* [WRITTEN REQUEST]: Extract every line of the listing below, keeping each one unchanged.

Target pointing data
** START **
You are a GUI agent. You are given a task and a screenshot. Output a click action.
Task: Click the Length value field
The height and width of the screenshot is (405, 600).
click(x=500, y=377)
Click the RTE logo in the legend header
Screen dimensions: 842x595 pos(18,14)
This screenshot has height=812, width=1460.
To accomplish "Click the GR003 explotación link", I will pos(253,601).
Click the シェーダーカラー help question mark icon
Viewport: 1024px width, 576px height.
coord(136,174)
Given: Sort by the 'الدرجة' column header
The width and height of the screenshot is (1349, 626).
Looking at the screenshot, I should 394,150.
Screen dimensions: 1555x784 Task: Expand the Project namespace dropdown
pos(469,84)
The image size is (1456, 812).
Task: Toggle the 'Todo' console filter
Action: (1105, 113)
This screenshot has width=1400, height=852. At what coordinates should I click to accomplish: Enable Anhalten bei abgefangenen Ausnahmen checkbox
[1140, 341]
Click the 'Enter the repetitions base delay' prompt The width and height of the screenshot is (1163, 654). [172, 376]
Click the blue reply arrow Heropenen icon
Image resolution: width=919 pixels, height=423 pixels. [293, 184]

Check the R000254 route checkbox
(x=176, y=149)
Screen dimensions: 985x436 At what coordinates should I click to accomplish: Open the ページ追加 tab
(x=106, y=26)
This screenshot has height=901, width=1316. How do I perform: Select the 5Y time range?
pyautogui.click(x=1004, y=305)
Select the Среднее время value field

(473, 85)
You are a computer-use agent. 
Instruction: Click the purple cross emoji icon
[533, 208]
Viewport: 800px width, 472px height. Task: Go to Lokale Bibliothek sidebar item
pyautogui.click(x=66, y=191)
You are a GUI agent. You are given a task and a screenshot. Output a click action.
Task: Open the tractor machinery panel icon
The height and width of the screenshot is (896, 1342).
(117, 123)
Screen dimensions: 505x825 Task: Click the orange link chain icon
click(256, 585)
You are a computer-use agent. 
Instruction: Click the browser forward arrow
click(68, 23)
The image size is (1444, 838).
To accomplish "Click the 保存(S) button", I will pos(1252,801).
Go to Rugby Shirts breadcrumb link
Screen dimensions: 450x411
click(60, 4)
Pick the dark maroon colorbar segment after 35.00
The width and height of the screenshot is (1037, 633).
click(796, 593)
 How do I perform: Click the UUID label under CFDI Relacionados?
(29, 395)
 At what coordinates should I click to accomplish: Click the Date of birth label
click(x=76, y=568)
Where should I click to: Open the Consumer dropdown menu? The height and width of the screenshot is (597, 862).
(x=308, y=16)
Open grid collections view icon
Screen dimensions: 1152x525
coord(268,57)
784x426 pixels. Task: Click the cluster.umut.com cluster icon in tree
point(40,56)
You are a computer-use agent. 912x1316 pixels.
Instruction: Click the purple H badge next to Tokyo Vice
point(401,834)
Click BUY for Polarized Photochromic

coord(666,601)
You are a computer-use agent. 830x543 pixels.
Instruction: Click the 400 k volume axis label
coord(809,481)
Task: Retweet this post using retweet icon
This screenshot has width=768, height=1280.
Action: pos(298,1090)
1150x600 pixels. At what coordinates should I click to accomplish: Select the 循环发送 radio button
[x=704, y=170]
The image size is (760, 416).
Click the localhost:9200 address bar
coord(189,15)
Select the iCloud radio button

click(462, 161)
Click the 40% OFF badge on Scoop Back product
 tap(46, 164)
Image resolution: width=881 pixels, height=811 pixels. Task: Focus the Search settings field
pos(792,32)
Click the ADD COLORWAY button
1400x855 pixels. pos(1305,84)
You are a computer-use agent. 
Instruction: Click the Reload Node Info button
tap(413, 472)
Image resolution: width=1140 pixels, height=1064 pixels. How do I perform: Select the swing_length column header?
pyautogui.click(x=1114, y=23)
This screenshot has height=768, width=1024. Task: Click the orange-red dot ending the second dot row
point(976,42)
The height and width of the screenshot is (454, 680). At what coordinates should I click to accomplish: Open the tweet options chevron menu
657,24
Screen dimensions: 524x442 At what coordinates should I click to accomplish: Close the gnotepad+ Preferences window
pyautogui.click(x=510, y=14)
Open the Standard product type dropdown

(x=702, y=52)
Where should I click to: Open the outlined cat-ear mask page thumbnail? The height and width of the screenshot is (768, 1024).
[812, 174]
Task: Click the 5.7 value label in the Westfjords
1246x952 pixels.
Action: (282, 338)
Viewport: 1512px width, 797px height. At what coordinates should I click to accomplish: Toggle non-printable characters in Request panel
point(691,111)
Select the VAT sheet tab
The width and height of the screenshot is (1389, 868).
** END **
* [OUTPUT FOR THIS EXERCISE]:
You are a GUI agent. You are given a task and a screenshot. Output a click action.
Task: Click the Length value field
The height and width of the screenshot is (405, 600).
click(x=500, y=377)
Click the RTE logo in the legend header
Screen dimensions: 842x595 pos(18,14)
This screenshot has height=812, width=1460.
To accomplish "Click the GR003 explotación link", I will pos(253,601).
Click the シェーダーカラー help question mark icon
Viewport: 1024px width, 576px height.
coord(136,174)
Given: Sort by the 'الدرجة' column header
The width and height of the screenshot is (1349, 626).
Looking at the screenshot, I should 394,150.
Screen dimensions: 1555x784 Task: Expand the Project namespace dropdown
pos(469,84)
The image size is (1456, 812).
Task: Toggle the 'Todo' console filter
Action: (1105, 113)
This screenshot has width=1400, height=852. At what coordinates should I click to accomplish: Enable Anhalten bei abgefangenen Ausnahmen checkbox
[1140, 341]
Click the 'Enter the repetitions base delay' prompt The width and height of the screenshot is (1163, 654). [172, 376]
Click the blue reply arrow Heropenen icon
Image resolution: width=919 pixels, height=423 pixels. [293, 184]

Check the R000254 route checkbox
(x=176, y=149)
Screen dimensions: 985x436 At what coordinates should I click to accomplish: Open the ページ追加 tab
(x=106, y=26)
This screenshot has height=901, width=1316. How do I perform: Select the 5Y time range?
pyautogui.click(x=1004, y=305)
Select the Среднее время value field

(473, 85)
You are a computer-use agent. 
Instruction: Click the purple cross emoji icon
[533, 208]
Viewport: 800px width, 472px height. Task: Go to Lokale Bibliothek sidebar item
pyautogui.click(x=66, y=191)
You are a GUI agent. You are given a task and a screenshot. Output a click action.
Task: Open the tractor machinery panel icon
The height and width of the screenshot is (896, 1342).
(117, 123)
Screen dimensions: 505x825 Task: Click the orange link chain icon
click(256, 585)
You are a computer-use agent. 
Instruction: Click the browser forward arrow
click(68, 23)
The image size is (1444, 838).
To accomplish "Click the 保存(S) button", I will pos(1252,801).
Go to Rugby Shirts breadcrumb link
Screen dimensions: 450x411
click(60, 4)
Pick the dark maroon colorbar segment after 35.00
The width and height of the screenshot is (1037, 633).
click(796, 593)
 How do I perform: Click the UUID label under CFDI Relacionados?
(29, 395)
 At what coordinates should I click to accomplish: Click the Date of birth label
click(x=76, y=568)
Where should I click to: Open the Consumer dropdown menu? The height and width of the screenshot is (597, 862).
(x=308, y=16)
Open grid collections view icon
Screen dimensions: 1152x525
coord(268,57)
784x426 pixels. Task: Click the cluster.umut.com cluster icon in tree
point(40,56)
You are a computer-use agent. 912x1316 pixels.
Instruction: Click the purple H badge next to Tokyo Vice
point(401,834)
Click BUY for Polarized Photochromic

coord(666,601)
You are a computer-use agent. 830x543 pixels.
Instruction: Click the 400 k volume axis label
coord(809,481)
Task: Retweet this post using retweet icon
This screenshot has width=768, height=1280.
Action: pos(298,1090)
1150x600 pixels. At what coordinates should I click to accomplish: Select the 循环发送 radio button
[x=704, y=170]
The image size is (760, 416).
Click the localhost:9200 address bar
coord(189,15)
Select the iCloud radio button

click(462, 161)
Click the 40% OFF badge on Scoop Back product
 tap(46, 164)
Image resolution: width=881 pixels, height=811 pixels. Task: Focus the Search settings field
pos(792,32)
Click the ADD COLORWAY button
1400x855 pixels. pos(1305,84)
You are a computer-use agent. 
Instruction: Click the Reload Node Info button
tap(413, 472)
Image resolution: width=1140 pixels, height=1064 pixels. How do I perform: Select the swing_length column header?
pyautogui.click(x=1114, y=23)
This screenshot has height=768, width=1024. Task: Click the orange-red dot ending the second dot row
point(976,42)
The height and width of the screenshot is (454, 680). At what coordinates should I click to accomplish: Open the tweet options chevron menu
657,24
Screen dimensions: 524x442 At what coordinates should I click to accomplish: Close the gnotepad+ Preferences window
pyautogui.click(x=510, y=14)
Open the Standard product type dropdown

(x=702, y=52)
Where should I click to: Open the outlined cat-ear mask page thumbnail? The height and width of the screenshot is (768, 1024).
[812, 174]
Task: Click the 5.7 value label in the Westfjords
1246x952 pixels.
Action: (282, 338)
Viewport: 1512px width, 797px height. At what coordinates should I click to accomplish: Toggle non-printable characters in Request panel
point(691,111)
Select the VAT sheet tab
The width and height of the screenshot is (1389, 868).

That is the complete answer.